4. Materials and Methods

The optimization of structures of molecules 1–18 was carried out within the DFT and MP2 methods using various basis sets in gas phase within the Gaussian 09 program (version C.01) [91]. The CCSD(T) and vibrationally averaged CCSD geometries for compounds 1–18 were obtained in the gas phase using the CFOUR program (version v2.1) [92]. Relativistic 4-component DFT geometry optimizations of molecules 1–18 were performed within the DIRAC code (release 14) [93]. The relativistic 4-component calculation of equilibrium geometry parameters was carried out using the full Dirac-Kohn-Sham Hamiltonian intrinsically covering both scalar and spin-orbit relativistic effects. In order to estimate nonrelativistic values of equilibrium bond lengths without leaving the 4-component representation, nonrelativistic 4-component Levy-Leblond approximation scheme [94] has been used. In all 4-component calculations, restricted kinetic balance (RKB) [95] has been applied. The static dipole polarizabilities were calculated using the Gaussian 09 program (version C.01). All calculations were carried out in A. E. Favorsky Irkutsk Institute of Chemistry on the facilities of the Baikal Analytical Centre (https://ckp-rf.ru/catalog/ckp/3050/, accessed on 20 July 2025).

5. Conclusions

In this paper, we have proposed new geometry-oriented pecG-n (n = 1, 2) basis sets for 4th-period p-elements, namely, Ga, Ge, As, Se, and Br.
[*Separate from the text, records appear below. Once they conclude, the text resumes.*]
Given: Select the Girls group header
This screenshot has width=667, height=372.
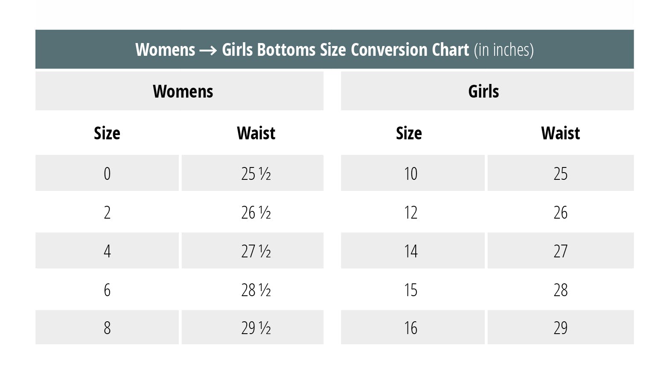Looking at the screenshot, I should tap(484, 91).
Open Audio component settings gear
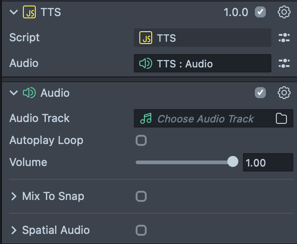This screenshot has height=244, width=297. 284,93
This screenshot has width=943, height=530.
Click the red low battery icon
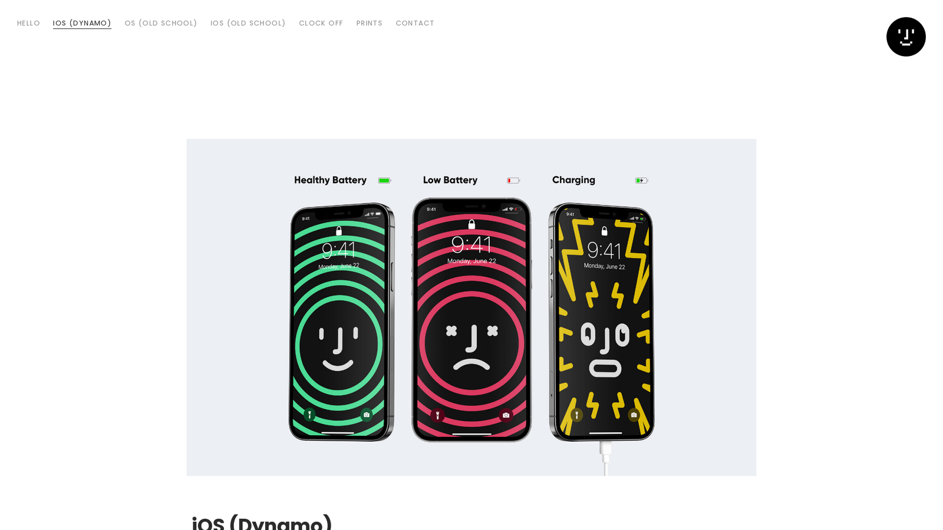point(513,181)
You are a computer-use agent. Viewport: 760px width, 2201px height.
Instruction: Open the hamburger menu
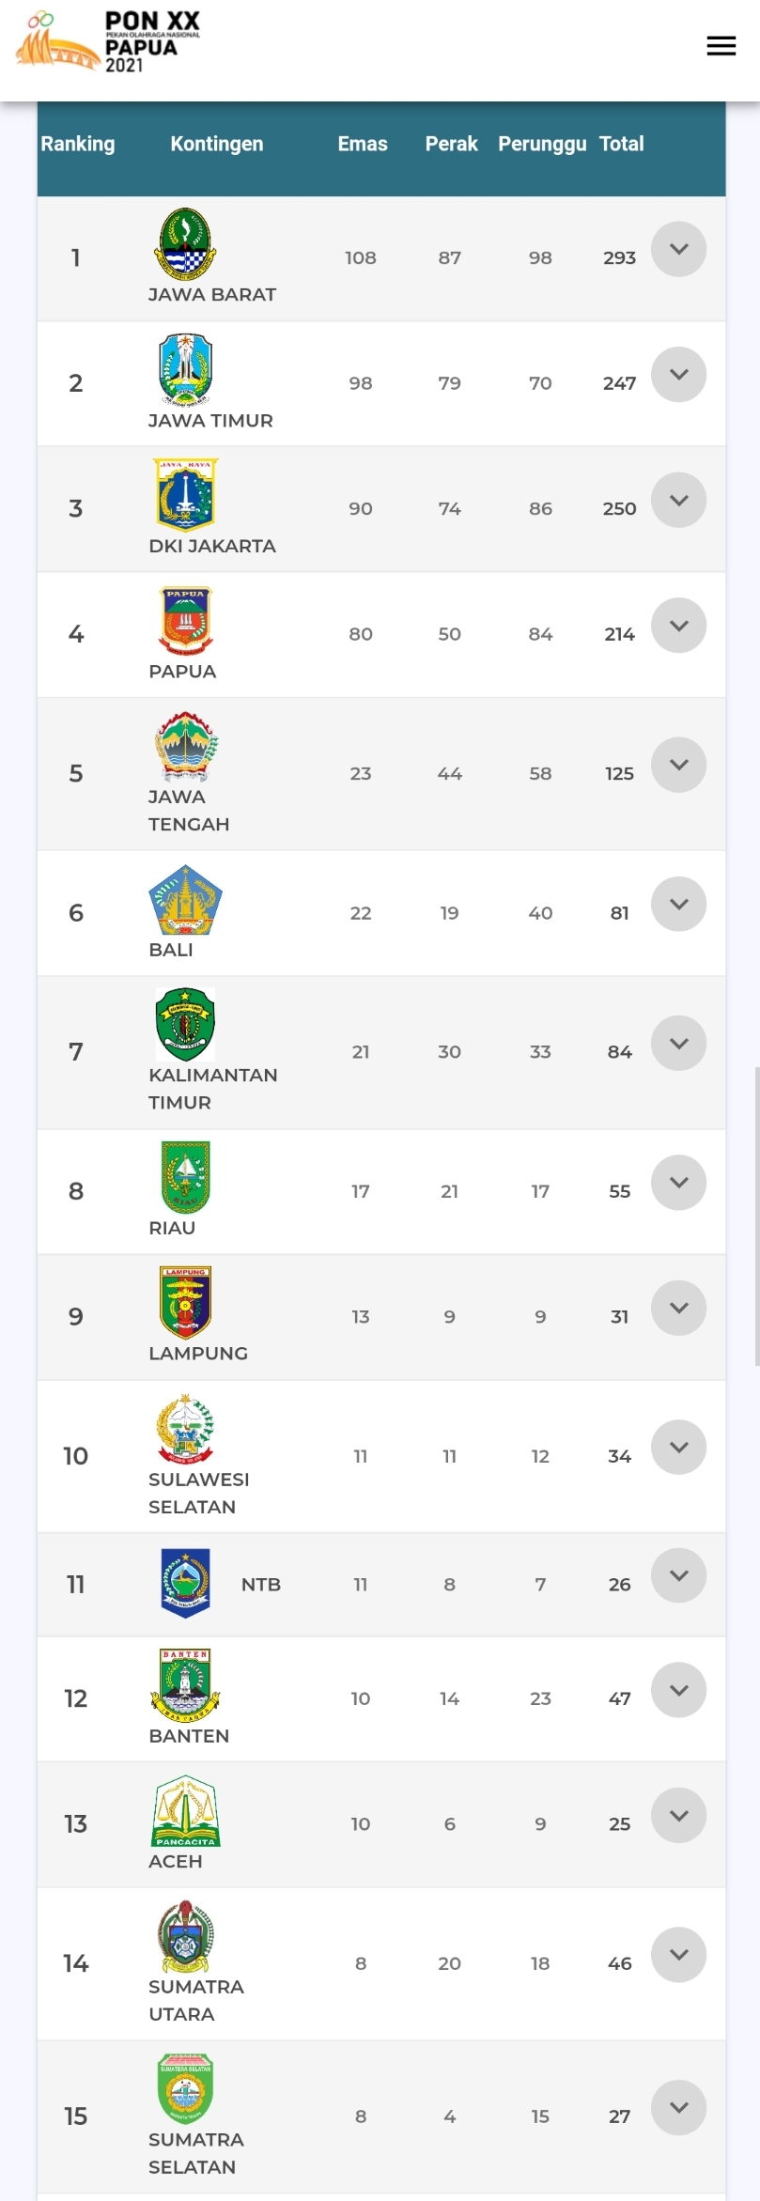[x=721, y=46]
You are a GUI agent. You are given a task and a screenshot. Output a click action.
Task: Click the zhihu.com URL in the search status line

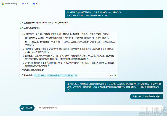coord(50,23)
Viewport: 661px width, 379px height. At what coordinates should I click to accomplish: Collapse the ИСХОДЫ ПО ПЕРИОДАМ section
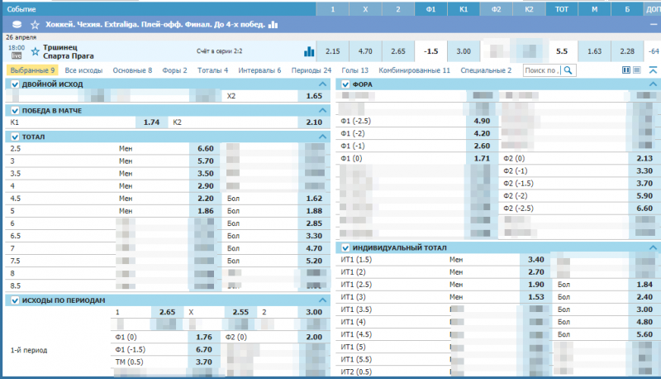click(x=322, y=300)
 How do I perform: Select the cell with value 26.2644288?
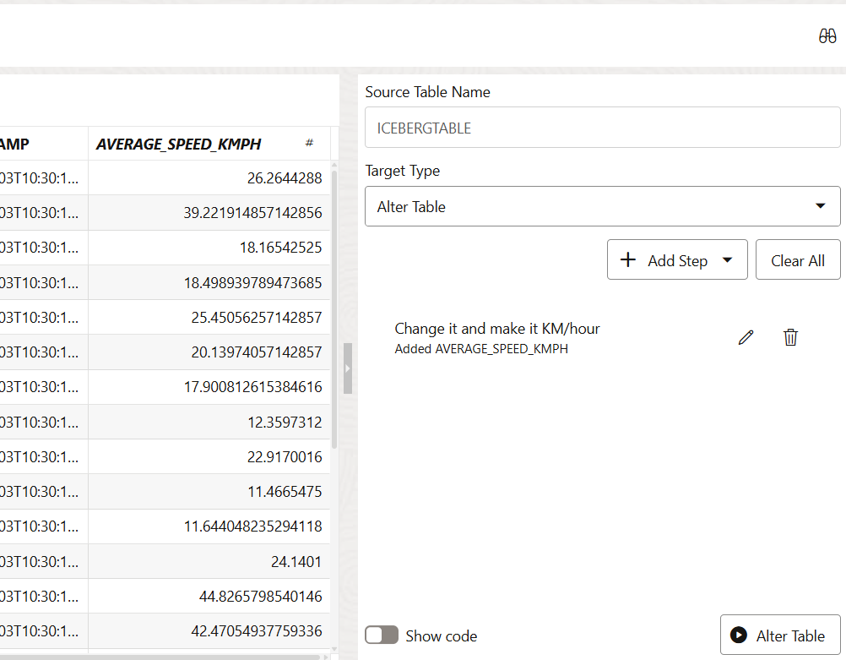point(209,178)
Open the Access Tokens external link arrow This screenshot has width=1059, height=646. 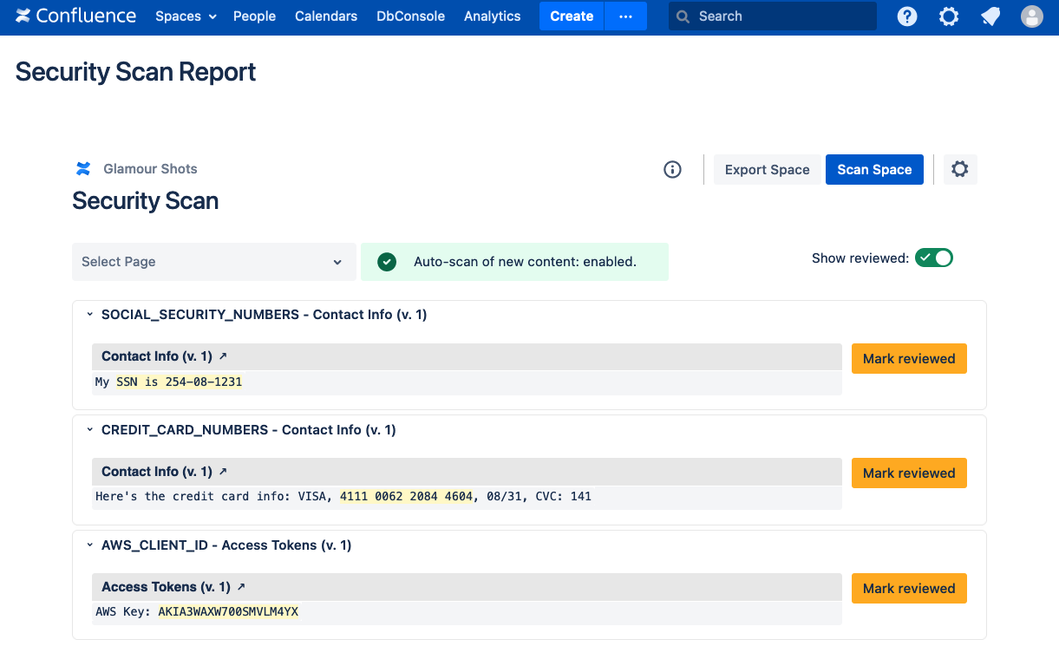coord(241,587)
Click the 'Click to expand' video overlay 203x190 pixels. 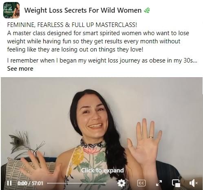click(102, 170)
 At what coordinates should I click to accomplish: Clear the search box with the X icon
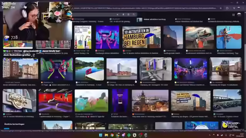[x=118, y=15]

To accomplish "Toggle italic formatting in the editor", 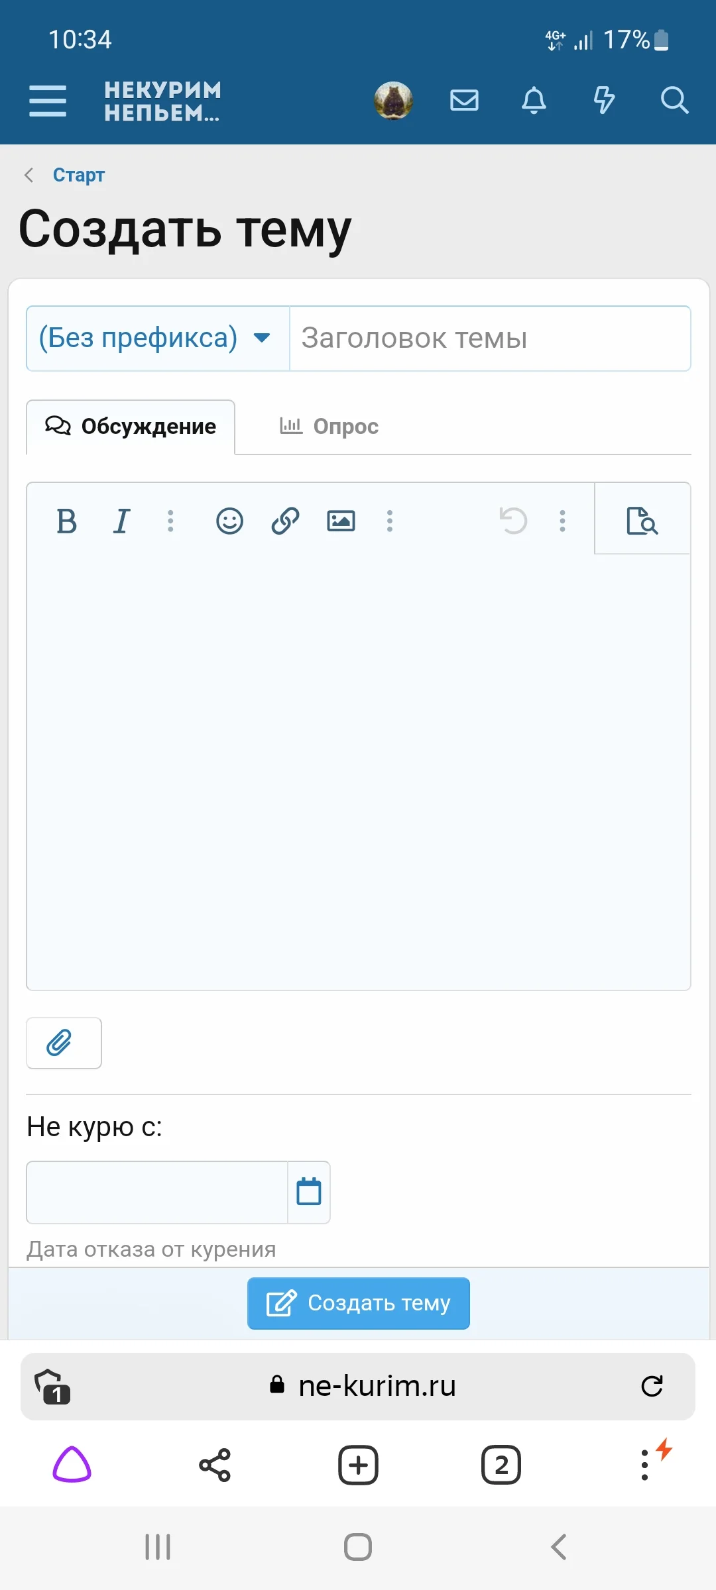I will (121, 521).
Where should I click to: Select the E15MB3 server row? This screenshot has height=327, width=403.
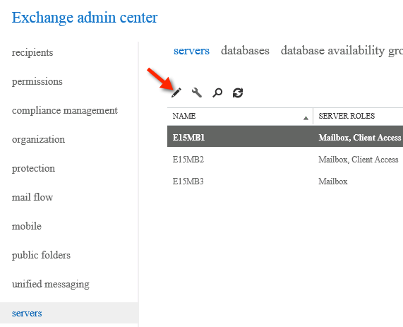tap(285, 182)
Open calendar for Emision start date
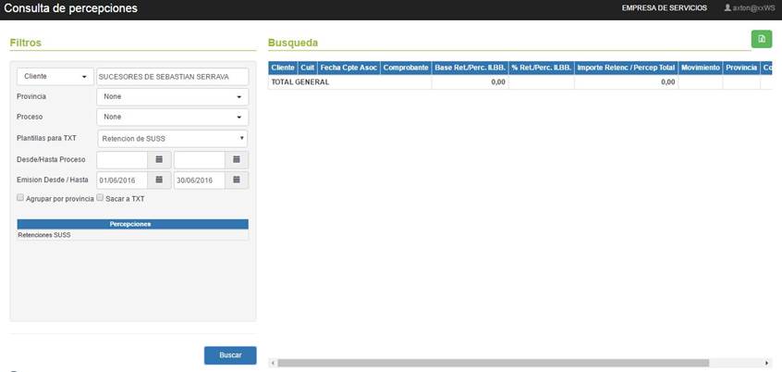The height and width of the screenshot is (372, 782). 159,180
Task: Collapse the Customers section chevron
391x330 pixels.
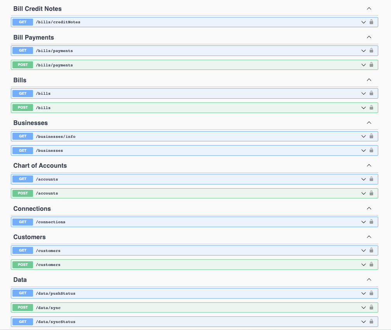Action: pyautogui.click(x=369, y=236)
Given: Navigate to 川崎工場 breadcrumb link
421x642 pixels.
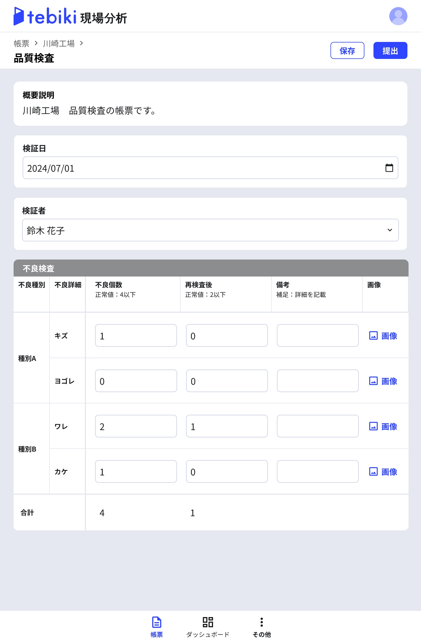Looking at the screenshot, I should (x=59, y=44).
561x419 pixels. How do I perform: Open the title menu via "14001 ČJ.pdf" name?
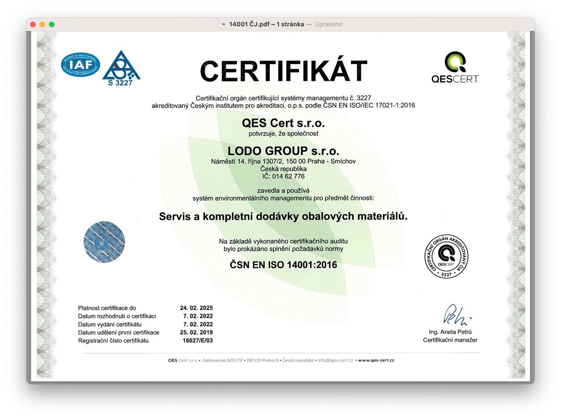click(x=266, y=24)
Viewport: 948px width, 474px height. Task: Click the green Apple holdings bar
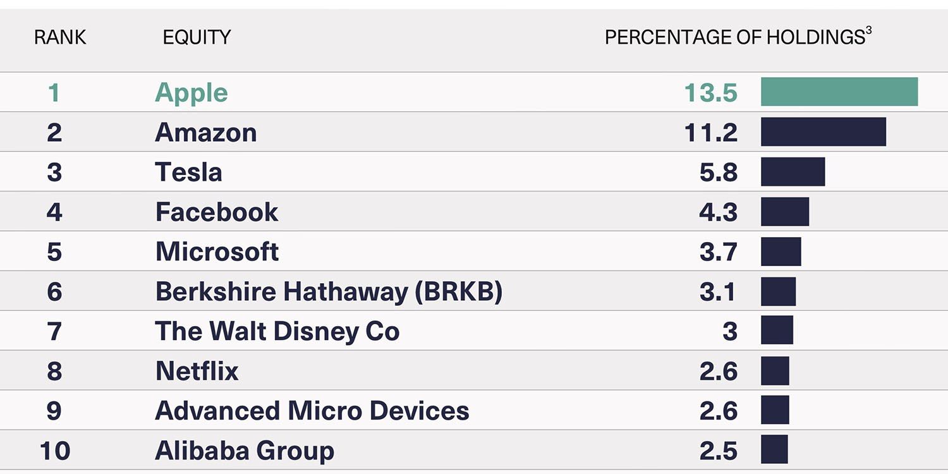[x=839, y=92]
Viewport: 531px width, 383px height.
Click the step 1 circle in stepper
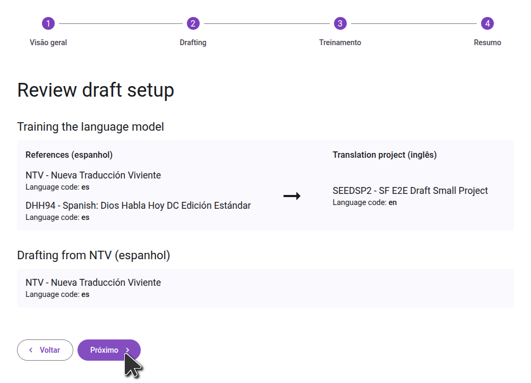(x=48, y=23)
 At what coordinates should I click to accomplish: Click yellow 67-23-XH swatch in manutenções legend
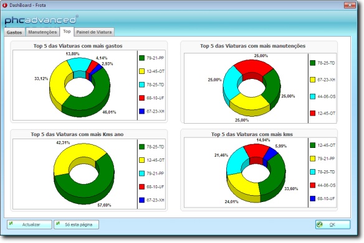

These basis sets were optimized via the property-energy consistent (PEC) algorithm directed to the minimization of the molecular energy gradient relative to the bond lengths. The presented basis sets demonstrated an outstanding performance in the geometry optimization of various molecules including Ga, Ge, As, Se, and Br elements as compared to the other popular commensurate basis sets of double- and triple-zeta quality that are frequently used for the calculation of equilibrium geometries.

The tests for new basis sets have been performed based not only on comparison of calculated equilibrium bond lengths with theoretical reference data, but also on the comparison with the values obtained in the gas phase electron diffraction experiment. The quality of equilibrium geometries obtained with the newly presented basis sets has also been tested against the other popular basis sets on the example of static dipole polarizability. The latter test, in particular, has unambiguously demonstrated that newly proposed pecG-n (n = 1, 2) basis sets provide the least geometry factor error relative to the data obtained with the reference geometry of the cc-pV5Z level. Even more so, the pecG-2 basis set used at the geometry optimization stage has provided the MAE for static dipole polarizability of only 0.02 au. This is a very encouraging result, as it speaks of the pecG-2 as the basis set that provides the equilibrium geometries of so high quality that the difference with the cc-pV5Z basis set is practically nought.